İmam Hüseyin (a.s.)'ın şehadeti sadece üzücü bir olay, bir yas ve haksız yere bir kanın dökülmesi olayı değildir. Eğer öyle olsaydı hiçbir zaman arkasından bu kadar etki meydana getirmezdi.
İmam Hüseyin (a.s.)'ın şehadetinin bu kadar etki meydana getirmesi, onun kıyamının büyük bir ilahi ve İslami hamaset (yiğitlik) içermesinden dolayıdır. Diğer bir ifadeyle Kerbela hadisesi yalnızca bir musibet, bir cinayet ve zalim bir topluluk tarafından yapılan bir canilik meselesi değildir. Bu hadise aynı zamanda kendine karşı bu denli cinayetlerin işlendiği kimsenin çok büyük bir kahramanlık sergilemesi meselesidir.
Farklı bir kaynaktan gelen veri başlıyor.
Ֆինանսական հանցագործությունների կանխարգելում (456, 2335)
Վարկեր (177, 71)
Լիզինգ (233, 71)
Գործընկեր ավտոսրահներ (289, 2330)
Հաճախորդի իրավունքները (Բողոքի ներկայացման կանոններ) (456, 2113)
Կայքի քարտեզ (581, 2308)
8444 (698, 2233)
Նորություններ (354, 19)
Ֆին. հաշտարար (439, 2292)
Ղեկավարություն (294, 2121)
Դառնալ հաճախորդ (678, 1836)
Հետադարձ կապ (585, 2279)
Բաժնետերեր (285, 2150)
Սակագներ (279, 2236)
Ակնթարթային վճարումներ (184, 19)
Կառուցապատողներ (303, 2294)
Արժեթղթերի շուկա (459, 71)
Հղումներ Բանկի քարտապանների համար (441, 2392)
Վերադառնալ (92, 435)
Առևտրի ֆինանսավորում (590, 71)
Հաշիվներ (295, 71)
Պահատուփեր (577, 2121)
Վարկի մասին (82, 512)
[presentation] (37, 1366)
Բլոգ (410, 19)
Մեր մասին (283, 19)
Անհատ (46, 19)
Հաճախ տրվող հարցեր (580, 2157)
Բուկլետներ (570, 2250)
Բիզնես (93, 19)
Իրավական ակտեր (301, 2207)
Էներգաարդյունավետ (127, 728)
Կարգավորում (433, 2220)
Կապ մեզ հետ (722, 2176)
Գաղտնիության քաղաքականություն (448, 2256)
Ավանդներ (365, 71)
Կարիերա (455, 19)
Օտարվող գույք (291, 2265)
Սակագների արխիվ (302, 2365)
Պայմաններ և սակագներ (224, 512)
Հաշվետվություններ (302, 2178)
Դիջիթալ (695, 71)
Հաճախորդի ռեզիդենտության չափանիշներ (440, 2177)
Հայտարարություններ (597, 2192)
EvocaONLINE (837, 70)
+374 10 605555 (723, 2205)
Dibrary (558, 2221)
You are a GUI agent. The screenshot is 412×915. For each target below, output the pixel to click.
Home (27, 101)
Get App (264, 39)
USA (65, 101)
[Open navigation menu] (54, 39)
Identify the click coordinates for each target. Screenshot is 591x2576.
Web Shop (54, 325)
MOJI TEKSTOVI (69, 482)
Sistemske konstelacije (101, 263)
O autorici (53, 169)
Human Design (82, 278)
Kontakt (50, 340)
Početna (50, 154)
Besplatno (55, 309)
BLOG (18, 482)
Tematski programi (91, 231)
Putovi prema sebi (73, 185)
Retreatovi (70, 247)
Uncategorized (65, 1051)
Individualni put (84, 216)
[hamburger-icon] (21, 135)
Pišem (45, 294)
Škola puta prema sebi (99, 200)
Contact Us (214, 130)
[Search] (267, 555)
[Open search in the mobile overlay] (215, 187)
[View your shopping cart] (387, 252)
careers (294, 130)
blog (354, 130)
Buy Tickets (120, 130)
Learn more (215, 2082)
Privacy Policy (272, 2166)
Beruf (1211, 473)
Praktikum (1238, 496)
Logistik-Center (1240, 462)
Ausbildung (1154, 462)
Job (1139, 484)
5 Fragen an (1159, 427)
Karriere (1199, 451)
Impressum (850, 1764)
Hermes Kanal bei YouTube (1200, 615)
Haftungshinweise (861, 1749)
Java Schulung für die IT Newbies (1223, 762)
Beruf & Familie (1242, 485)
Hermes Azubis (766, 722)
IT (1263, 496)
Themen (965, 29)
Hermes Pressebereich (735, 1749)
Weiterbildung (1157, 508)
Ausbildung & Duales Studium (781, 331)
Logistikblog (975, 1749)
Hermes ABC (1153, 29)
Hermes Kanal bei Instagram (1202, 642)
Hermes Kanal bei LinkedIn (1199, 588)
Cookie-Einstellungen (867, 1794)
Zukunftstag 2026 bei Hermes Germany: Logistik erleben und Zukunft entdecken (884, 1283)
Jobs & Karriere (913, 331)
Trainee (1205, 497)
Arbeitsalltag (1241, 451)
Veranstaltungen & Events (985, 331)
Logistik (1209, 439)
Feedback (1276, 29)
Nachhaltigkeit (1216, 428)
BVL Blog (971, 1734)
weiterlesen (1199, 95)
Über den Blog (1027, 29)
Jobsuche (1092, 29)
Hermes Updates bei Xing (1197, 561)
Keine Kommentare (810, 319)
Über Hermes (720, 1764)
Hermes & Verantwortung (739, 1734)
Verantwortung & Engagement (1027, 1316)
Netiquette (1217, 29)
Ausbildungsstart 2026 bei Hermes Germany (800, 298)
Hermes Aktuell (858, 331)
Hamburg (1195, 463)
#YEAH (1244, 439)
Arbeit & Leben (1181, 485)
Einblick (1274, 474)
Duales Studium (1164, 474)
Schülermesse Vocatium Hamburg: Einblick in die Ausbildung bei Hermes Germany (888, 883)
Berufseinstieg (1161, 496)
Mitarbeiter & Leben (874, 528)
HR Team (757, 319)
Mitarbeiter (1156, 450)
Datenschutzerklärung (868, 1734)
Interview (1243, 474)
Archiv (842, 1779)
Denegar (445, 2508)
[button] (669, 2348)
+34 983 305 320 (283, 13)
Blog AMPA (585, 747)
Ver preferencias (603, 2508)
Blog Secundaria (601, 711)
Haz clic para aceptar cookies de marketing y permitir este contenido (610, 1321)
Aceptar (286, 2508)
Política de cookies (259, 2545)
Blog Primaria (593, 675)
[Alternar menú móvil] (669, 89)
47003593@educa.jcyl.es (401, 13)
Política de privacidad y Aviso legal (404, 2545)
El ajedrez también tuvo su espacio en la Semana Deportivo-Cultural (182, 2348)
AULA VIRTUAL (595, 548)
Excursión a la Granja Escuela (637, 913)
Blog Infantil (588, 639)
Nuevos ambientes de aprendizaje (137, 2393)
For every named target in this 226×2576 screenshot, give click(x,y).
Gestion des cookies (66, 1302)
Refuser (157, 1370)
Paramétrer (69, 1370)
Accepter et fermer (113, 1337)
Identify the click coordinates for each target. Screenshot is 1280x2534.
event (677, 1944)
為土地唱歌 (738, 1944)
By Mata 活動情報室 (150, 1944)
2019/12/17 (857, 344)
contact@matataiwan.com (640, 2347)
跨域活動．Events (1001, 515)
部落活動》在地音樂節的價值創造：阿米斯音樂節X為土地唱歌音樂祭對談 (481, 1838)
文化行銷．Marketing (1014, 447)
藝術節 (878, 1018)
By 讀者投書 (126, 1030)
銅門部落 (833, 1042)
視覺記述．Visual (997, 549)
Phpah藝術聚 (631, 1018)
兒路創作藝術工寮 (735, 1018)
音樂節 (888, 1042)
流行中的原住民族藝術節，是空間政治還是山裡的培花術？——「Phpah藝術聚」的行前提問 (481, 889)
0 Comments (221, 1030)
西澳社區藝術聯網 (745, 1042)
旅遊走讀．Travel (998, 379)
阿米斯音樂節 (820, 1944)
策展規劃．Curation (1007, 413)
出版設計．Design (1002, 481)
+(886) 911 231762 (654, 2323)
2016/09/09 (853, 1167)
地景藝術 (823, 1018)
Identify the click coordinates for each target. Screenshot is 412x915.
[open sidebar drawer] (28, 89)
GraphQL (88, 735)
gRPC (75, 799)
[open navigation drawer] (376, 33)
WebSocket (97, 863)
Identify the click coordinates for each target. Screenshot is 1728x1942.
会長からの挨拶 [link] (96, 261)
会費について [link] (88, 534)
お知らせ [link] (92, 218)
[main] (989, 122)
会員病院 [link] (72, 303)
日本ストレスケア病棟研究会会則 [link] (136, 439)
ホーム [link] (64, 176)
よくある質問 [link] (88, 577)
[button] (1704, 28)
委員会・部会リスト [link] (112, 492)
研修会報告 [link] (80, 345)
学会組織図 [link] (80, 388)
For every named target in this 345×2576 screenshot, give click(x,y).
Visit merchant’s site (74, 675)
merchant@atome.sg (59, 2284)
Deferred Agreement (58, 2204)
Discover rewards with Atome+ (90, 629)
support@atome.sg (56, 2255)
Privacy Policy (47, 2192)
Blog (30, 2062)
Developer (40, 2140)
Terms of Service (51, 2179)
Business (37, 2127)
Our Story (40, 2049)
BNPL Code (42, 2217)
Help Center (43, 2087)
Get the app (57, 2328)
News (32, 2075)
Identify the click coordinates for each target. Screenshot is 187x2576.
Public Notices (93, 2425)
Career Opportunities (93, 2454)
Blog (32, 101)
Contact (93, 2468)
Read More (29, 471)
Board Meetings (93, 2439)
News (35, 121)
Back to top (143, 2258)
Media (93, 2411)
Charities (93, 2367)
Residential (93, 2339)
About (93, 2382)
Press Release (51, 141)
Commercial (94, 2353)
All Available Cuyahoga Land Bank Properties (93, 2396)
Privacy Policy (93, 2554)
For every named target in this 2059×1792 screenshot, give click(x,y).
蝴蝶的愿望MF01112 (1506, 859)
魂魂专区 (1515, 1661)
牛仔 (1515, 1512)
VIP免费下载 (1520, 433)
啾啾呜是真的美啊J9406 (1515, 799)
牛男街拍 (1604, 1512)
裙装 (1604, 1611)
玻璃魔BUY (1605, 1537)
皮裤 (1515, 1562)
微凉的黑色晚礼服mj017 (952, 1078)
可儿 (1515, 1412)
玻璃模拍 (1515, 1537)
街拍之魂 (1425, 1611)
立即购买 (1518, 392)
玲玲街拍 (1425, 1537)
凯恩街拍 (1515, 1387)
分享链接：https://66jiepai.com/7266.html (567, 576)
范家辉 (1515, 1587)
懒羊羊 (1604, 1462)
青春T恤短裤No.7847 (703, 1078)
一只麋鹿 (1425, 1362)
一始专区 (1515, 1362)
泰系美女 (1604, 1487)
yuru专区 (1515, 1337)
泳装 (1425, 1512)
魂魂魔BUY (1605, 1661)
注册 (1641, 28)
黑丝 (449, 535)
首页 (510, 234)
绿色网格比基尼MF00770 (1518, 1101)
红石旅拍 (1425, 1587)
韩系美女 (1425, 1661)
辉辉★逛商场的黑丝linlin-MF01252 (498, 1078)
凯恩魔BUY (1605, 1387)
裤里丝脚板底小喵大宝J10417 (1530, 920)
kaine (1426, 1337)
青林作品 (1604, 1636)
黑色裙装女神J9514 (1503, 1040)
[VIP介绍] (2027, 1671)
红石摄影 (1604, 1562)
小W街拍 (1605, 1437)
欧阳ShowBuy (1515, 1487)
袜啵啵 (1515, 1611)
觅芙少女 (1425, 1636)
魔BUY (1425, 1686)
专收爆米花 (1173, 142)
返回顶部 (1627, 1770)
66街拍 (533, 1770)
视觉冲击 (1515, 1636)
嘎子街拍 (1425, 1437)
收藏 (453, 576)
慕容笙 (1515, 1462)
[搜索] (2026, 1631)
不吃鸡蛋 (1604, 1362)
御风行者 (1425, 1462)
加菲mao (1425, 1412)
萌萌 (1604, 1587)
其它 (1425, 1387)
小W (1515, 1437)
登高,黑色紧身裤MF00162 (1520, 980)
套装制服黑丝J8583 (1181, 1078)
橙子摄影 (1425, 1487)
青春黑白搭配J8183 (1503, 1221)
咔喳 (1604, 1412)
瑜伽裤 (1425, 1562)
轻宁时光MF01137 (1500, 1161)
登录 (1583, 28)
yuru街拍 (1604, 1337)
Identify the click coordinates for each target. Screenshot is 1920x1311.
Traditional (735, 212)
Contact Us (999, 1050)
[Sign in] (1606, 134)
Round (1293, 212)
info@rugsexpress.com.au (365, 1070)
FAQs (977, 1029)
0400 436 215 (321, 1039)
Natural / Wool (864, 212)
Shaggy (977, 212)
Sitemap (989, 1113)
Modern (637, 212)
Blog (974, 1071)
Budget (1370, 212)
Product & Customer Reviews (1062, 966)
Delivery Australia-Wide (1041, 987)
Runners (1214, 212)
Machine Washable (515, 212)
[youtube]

Aslında İmam Hüseyin (a.s.)'ın şehadeti İslam'a güç kazandırdı. Dinin usul ve füruatını canlandırdı. Çünkü hamasi (yiğitlik) kokan bir sözün veya bir tarihin ya da bir şahsiyetin özelliği, ruhlarda dalga yaratmasıdır. Hamiyet ve gayret vücuda getirmesidir. Şecaat ve direniş oluşturmasıdır. Çünkü öyle bir şahsiyet vücuttaki kanları harekete geçirip coşturur. Bedenleri tembellikten çıkarır, atılgan ve hareketli yapar.
Tarihte ve günümüzde nice kanlar akıtılmıştır. Fakat etkisi yalnızca halkın korkutulması olmuştur. Yalnızca insanların gücü eksiltilmiştir. Solukları göğüslerde daha fazla hapsedilmiştir. Fakat kimi şehadetler de vardır ki ardından toplumu mutluluklara taşımıştır ve aydınlığa kavuşturmuştur.
Yine gerek insanlık tarihinde ve gerek günümüzde kimi toplumsal gelişmeler vardır ki toplumun psikolojisini karartıp kederlendirir. Korku ve dehşet oluşturur. Topluma kölelik ve esirlik getirir. Fakat birtakım toplumsal gelişmeler de vardır ki topluma huzur verir, aydınlık kazandırır, toplumdan korkuyu yok eder, köleliği ve esaret imajını yok eder, topluma cesaret ve şahamet bahşeder.
İmam Hüseyin (a.s.)'ın şehit olmasından sonra işte böyle bir durum meydana geldi. İslam'da bir parlaklık zuhur etti. Toplumda bu etkinin oluşmasının nedeni İmam'ın kahramanca hareketleriyle Müslüman halkın ruhunu canlandırmasıydı.
İmam Hüseyin (a.s.)'ın şehadeti, Halife Osman'ın son döneminde ve Muaviye döneminin tamamında İslam toplumunun ruhuna hâkim olan esaret ve kölelik duygularını zayıflattı, korkuyu ve ubudiyet (kölelik) duygularını yok etti.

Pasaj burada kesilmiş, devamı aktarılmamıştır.